▶ _TAREA REQUERIDA 1_: Traduce al inglés esta oración del fragmento que sigue: «Así, a las nueve de la mañana, empezaba una jornada cualquiera de las clases de párvulos en el colegio San Fernando, a finales de los años cincuenta.»

Recuerdos del Posio, Aurelio Álvarez I

Este es el "Reino" del que nos habla Aurelio en sus recuerdos.
Os vais animando a colaborar con textos en Ourense no tempo y yo que os lo agradezco; no en vano el blog nació porque yo quería leer historias y vivencias del Ourense que fue.
  Hoy es el amigo Aurelio Álvarez, (casi de la familia, ya que por amistad su padre el conocido Doctor Eustaquio Álvarez Eire, fue padrino de mi hermano mayor), quien se anima a comenzar una colaboración que va a tener varios capítulos, hoy el primero nos lleva a su infancia y vivencias que de alguna manera años después también tuve yo, El Posio, El San Fernando El Dario, las canicas..... Espero que os guste y a Aurelio agradecerle su colaboración. GRACIAS

LAS BOLAS ( de cristal) DEL DARÍO.

        El himno nacional español sonaba  muy malamente. Los rancios y anticuados altavoces, incluso para aquella época, apenas hacían audibles los chunda-chunda "trompeteriles" de aquella marcha sonora que tanta importancia le daban los maestros del colegio. No obstante los chirridos inaudibles procedentes de aquel viejo pickup, sus notas musicales nos mantenían erguidos y meridianamente firmes ante nuestros pupitres de madera, con el rabillo del ojo puesto en los paseos amenazantes del Director, quien, vara en mano, escrutaba implacable cualquier ademán de desapego o irreverencia marcial ante tan importante pieza musical.

       Así, a las nueve de la mañana, empezaba una jornada cualquiera de las clases de párvulos en el colegio San Fernando, a finales de los años cincuenta. Años grises, tristes, pobres. Años de la “longa noite de pedra” que tan acertadamente serían descritos por el ilustre Celso Emilio Ferreiro.
A media mañana, el disfrute del recreo se percibía como una suerte de bocanada de aire limpio que nos alejaba momentáneamente de la rigidez cuartelaria de la enseñanza imperante. Embozados en el jersey de lana gruesa hecho por nuestra madre, encima de una camisa de tejido indescifrable, probablemente confeccionada en los talleres de Sabadell, sobre una camiseta blanca de felpa, introducido todo ello en un pantalón corto de una tela ruda y dura ,anti raspaduras contra las piedras de la calle, salíamos al patio oxigenador. Estaba situado éste, como un bosque encantado, al mismo nivel con la primera planta del edificio, de la calle Padre Feijóo, en donde se ubicaba el colegio.
El viejo edificio que albergó al San Fernando (Padre Feijoo 1), antes ya había sido colegio de las Josefinas ,
 ¡por cierto! si alguien esta interesado está en venta.. (foto Google Eart)

▶ _Registros de ubicación de elementos en pantalla_:
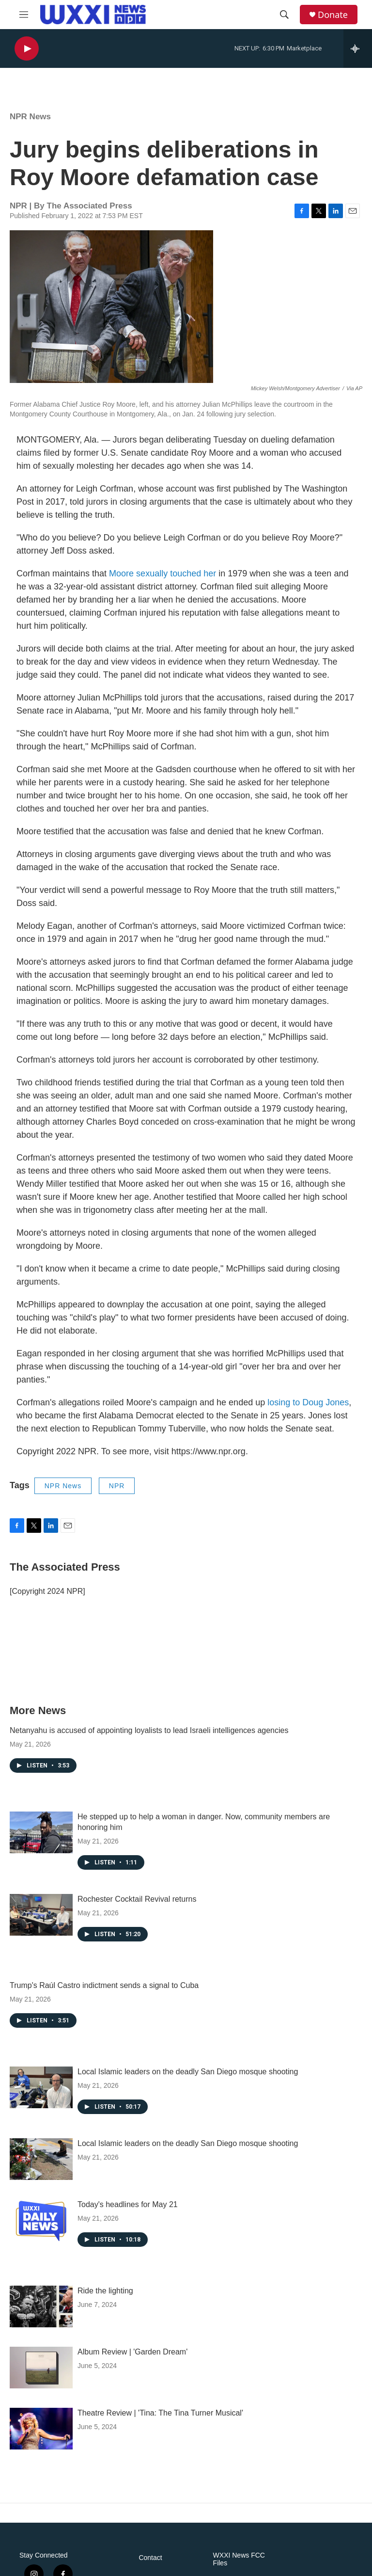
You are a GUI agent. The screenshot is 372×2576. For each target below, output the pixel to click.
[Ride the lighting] (41, 2306)
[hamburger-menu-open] (24, 14)
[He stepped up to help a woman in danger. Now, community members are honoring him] (41, 1832)
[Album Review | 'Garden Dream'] (41, 2367)
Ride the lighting (105, 2291)
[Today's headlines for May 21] (41, 2220)
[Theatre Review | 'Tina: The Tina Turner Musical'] (41, 2428)
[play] (26, 48)
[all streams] (357, 48)
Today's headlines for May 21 (128, 2204)
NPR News (30, 116)
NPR (117, 1486)
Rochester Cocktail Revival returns (137, 1899)
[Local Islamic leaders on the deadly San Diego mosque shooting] (41, 2087)
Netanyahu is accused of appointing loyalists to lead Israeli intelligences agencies (149, 1730)
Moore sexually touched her (162, 573)
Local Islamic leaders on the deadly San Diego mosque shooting (188, 2071)
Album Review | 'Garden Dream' (132, 2352)
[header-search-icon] (284, 14)
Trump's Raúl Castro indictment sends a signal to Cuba (104, 1985)
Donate (333, 15)
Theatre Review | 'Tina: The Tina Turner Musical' (160, 2413)
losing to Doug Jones (308, 1402)
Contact (150, 2557)
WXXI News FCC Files (239, 2559)
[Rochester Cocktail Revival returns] (41, 1915)
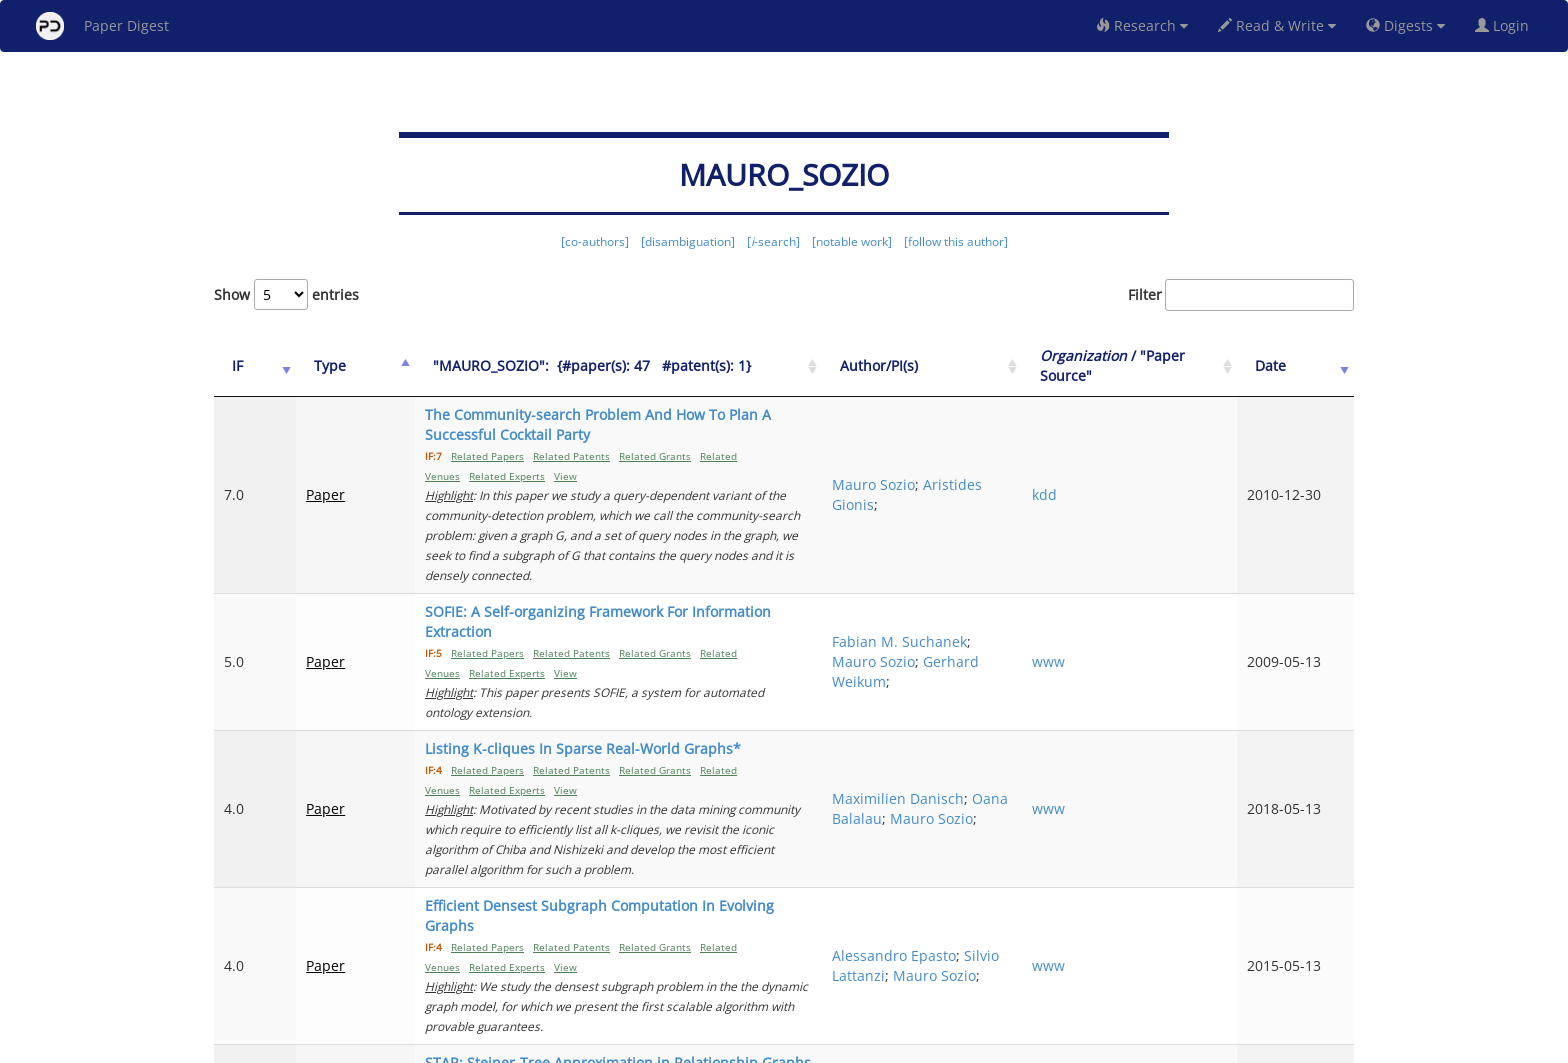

▶ _TAREA REQUERIDA 2_: Filtra las entradas de arriba y copia cada línea que contenga la palabra "Revival".

▶ _RESULTADO 1_: Thus, at nine in the morning, an ordinary day of kindergarten classes would begin at the San Fernando school, in the late fifties.

▶ _RESULTADO 2_:
Rochester Cocktail Revival returns (137, 1899)
[Rochester Cocktail Revival returns] (41, 1915)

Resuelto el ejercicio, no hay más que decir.